I’m not going to embed the actual video, because, although it is relatively tame, its casual, flailing “Holy shit, what even happened just now?” treatment of the incident actually makes it surprisingly convincing. (It’s here if you want to take a look and aren’t currently at risk of having a really uncomfortable stabbing-related discussion with a boss/teacher.) It certainly convinced me when I first saw it over a decade ago. I never really bothered to research it, because come on, but for years, it was a constant blind spot in my “reality shows are fuckery” spider sense. This was a time before a thousand other reality franchises started jumping their particular sharks, so it was fairly easy to believe something like that could actually happen. “Well, sure, most reality shows are bullshit, but remember that one guy who stabbed a host when the host and a camera crew caught him cheating? It’s only logical something like that would happen eventually.”

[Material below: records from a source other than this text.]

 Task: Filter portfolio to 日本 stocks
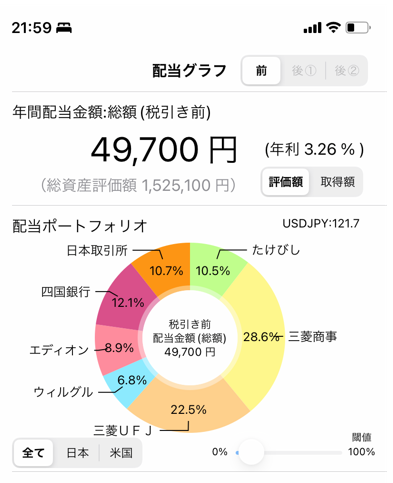[x=77, y=453]
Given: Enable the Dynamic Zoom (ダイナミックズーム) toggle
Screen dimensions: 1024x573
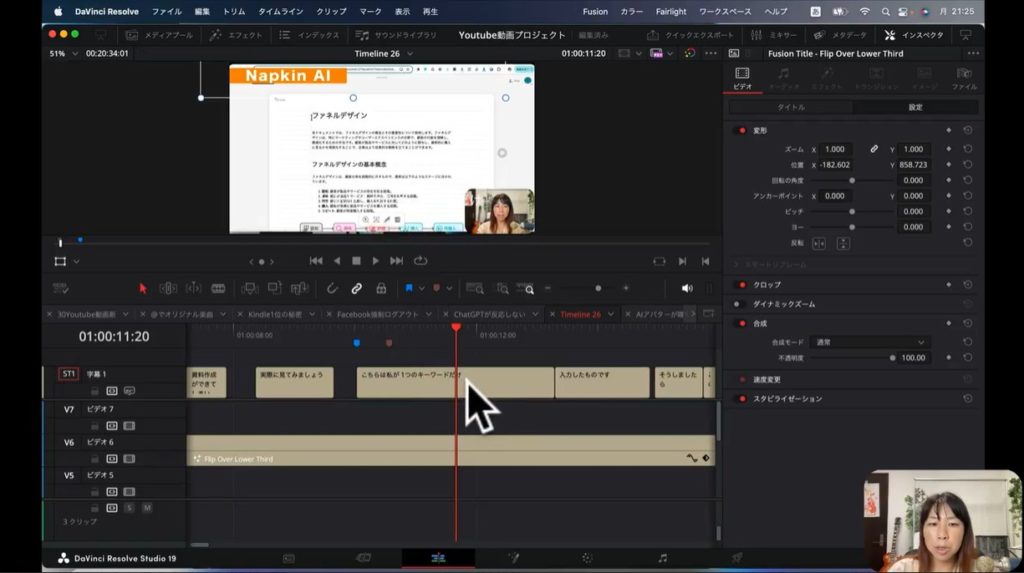Looking at the screenshot, I should 738,304.
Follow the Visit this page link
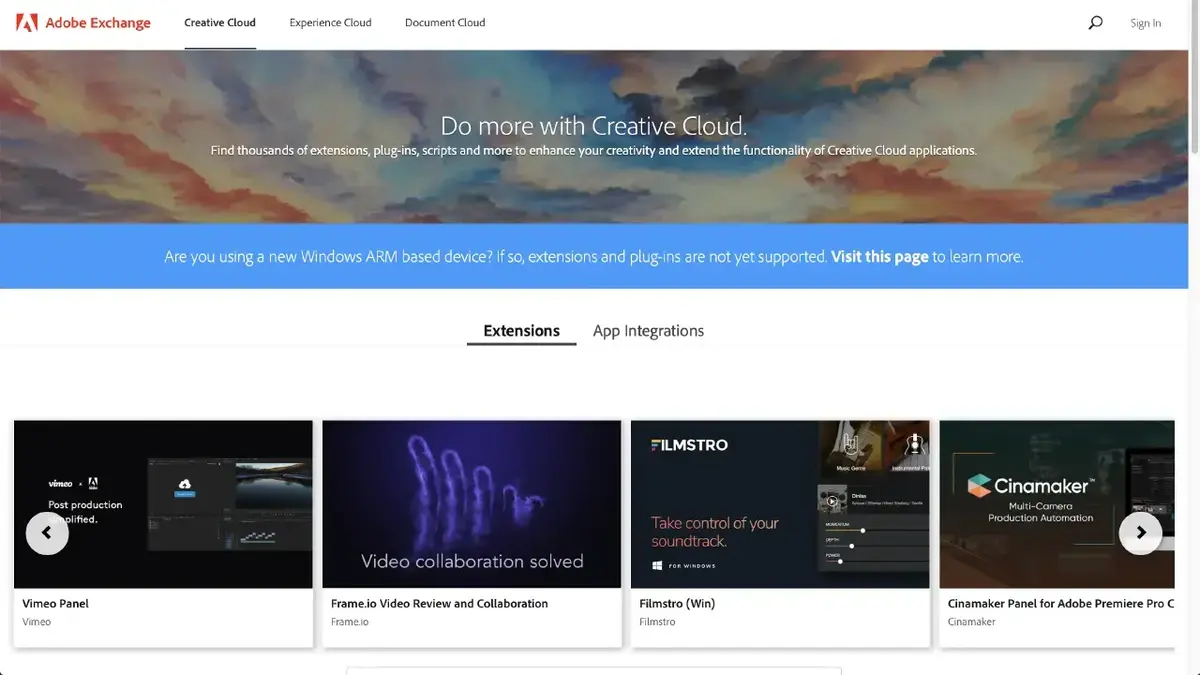 (x=880, y=257)
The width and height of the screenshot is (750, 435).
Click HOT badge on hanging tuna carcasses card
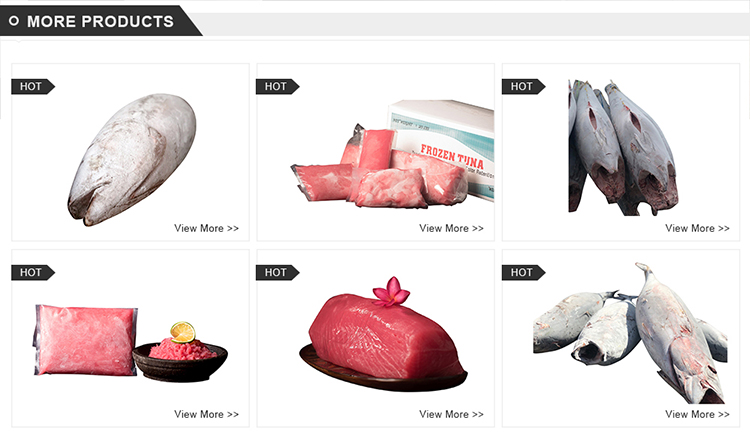[x=523, y=87]
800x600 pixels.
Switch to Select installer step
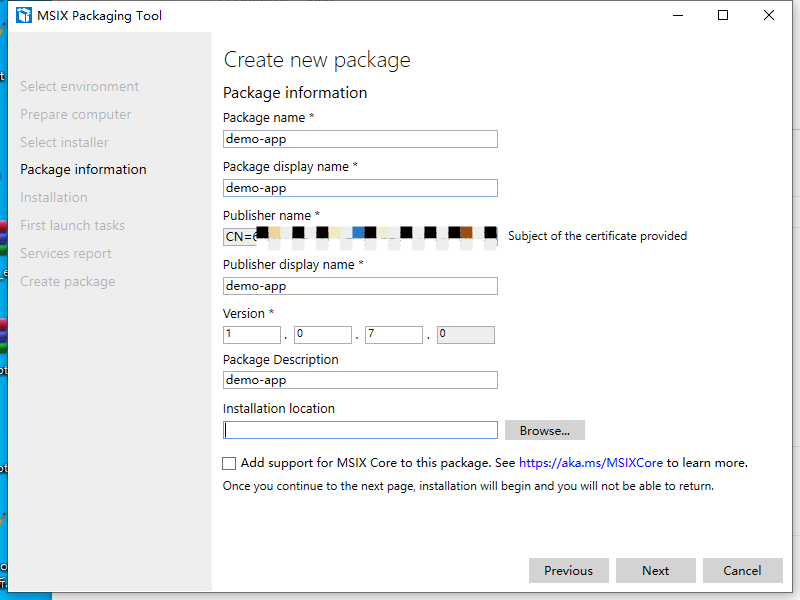(x=65, y=143)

Also, again, this is Joey Greco.
But of course a show that’s exclusively about terrible people shouting at maybe slightly less terrible people isn’t what you’d call a paragon of honesty. According to the good people of Inside Edition, who in 2010 saw fit to devote a frankly unhealthy amount of effort to researching Cheaters, the whole stabbing incident was a big fat pile of dog shit. Not only did the area’s police department go all, “Huh? What stabbing?” when questioned about it, their interviews with various cheaters/cheatees associated with the show revealed that several of them were merely paid a few hundred bucks to scream at each other on TV. I’d be tempted to say all of them were paid actors, but let’s face it: We all know at least a few proto-Kardashians saw their chance and threw their relationships to the wolves to score some sweet, sweet airtime.
#4. Amish Mafia And The World’s Most Clearly Fake Criminal Organization
Amish Mafia. Amish mafia.
Fucking. Amish. Mafia.
If you didn’t watch that video, either out of laziness or because you feel literally anything is a more productive use of your time, you’re a better person than I. Not that it will save you. We’re in this together, whether you like it or not. Eat GIF, motherfucker:
Don’t act like you didn’t see this coming.

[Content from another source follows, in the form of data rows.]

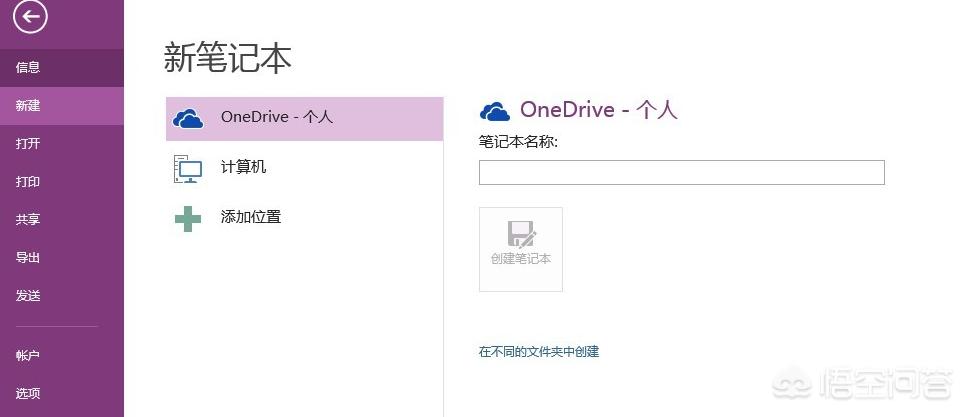Click the green plus Add Place icon
Viewport: 970px width, 417px height.
pos(188,218)
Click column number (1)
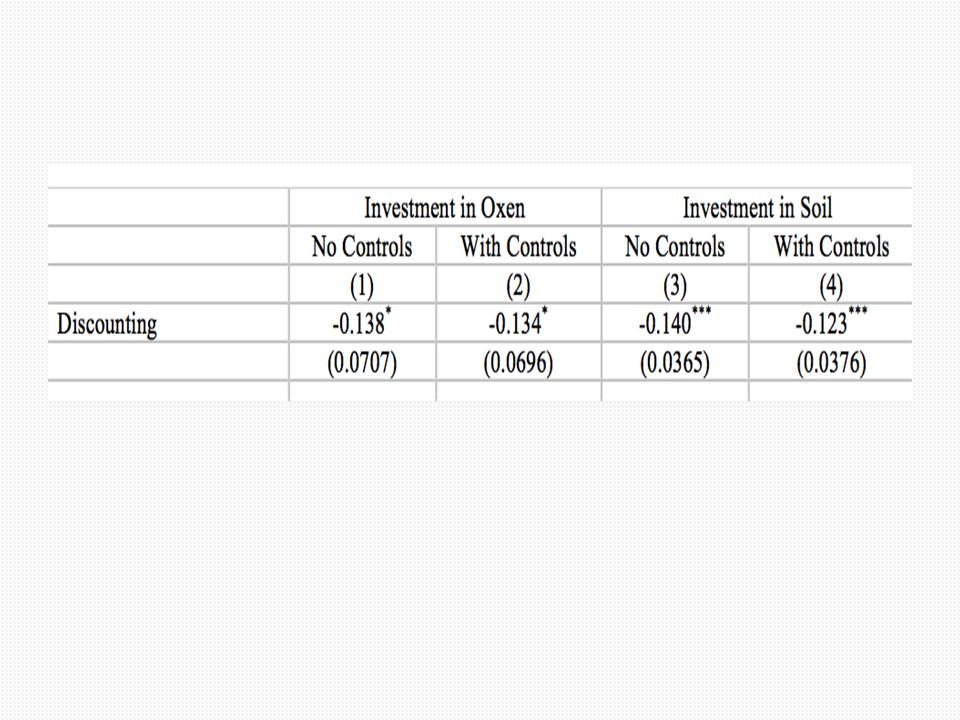The image size is (960, 720). tap(362, 285)
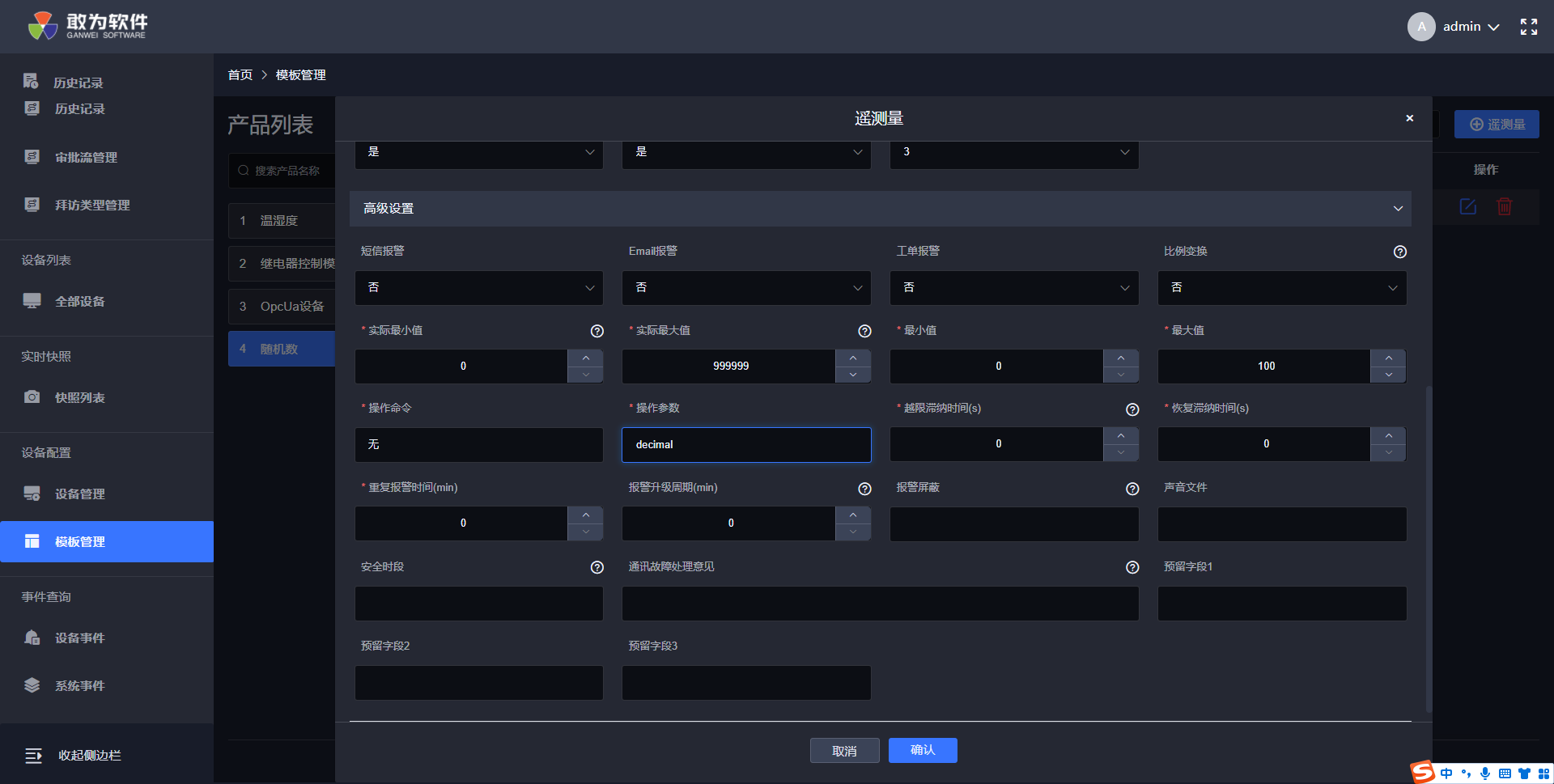
Task: Click the dialog vertical scrollbar
Action: (x=1429, y=549)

Look at those unassuming “Amish” men wielding their nasty-ass weapons. Really, really look at them, and realize that these guys apparently broke the rules of their people only once, when they listened to Weird Al’s “Amish Paradise” and took the ass-kicking message of it way too seriously.
Because that’s basically the premise Amish Mafia expects us to swallow. The producers and the stars of the show are completely adamant about their authenticity, even when every single news story about them is centered around the dubious nature of the show’s premise, and even Snopes.com has been annoyed enough by the show to thoroughly debunk it. “These people are a fringe group of outlaws,” the showmakers explain to the tune of describing a girlfriend you wouldn’t know because she totally lives in Canada. “They keep the peace in their community by getting their hands dirty and acting as enforcers, and their leader is called Lebanon Levi, and … what, why are you all laughing? We’re totally serious, you guys!”

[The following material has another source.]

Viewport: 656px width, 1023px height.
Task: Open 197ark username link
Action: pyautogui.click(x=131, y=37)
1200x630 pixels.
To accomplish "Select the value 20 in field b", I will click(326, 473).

“It’d be too bad if something happened to that nice buggy of yours.”
Man, I know that’s supposed to be super threatening and all. Yet, I can’t shake the feeling that if the actual mafia would operate by tipping over carts that look like they weigh 40 pounds max, we would never even have heard of them because they’d still be stuck in Italy, attempting to extort protection money from chickens.
But at least Amish Mafia benefits from the fact that very few people are familiar with the Amish, which is why it’s easy for the kind of person who takes things at face value to believe all sorts of bullshit about them. Surely this kind of thing wouldn’t fly in a more familiar, urban setting …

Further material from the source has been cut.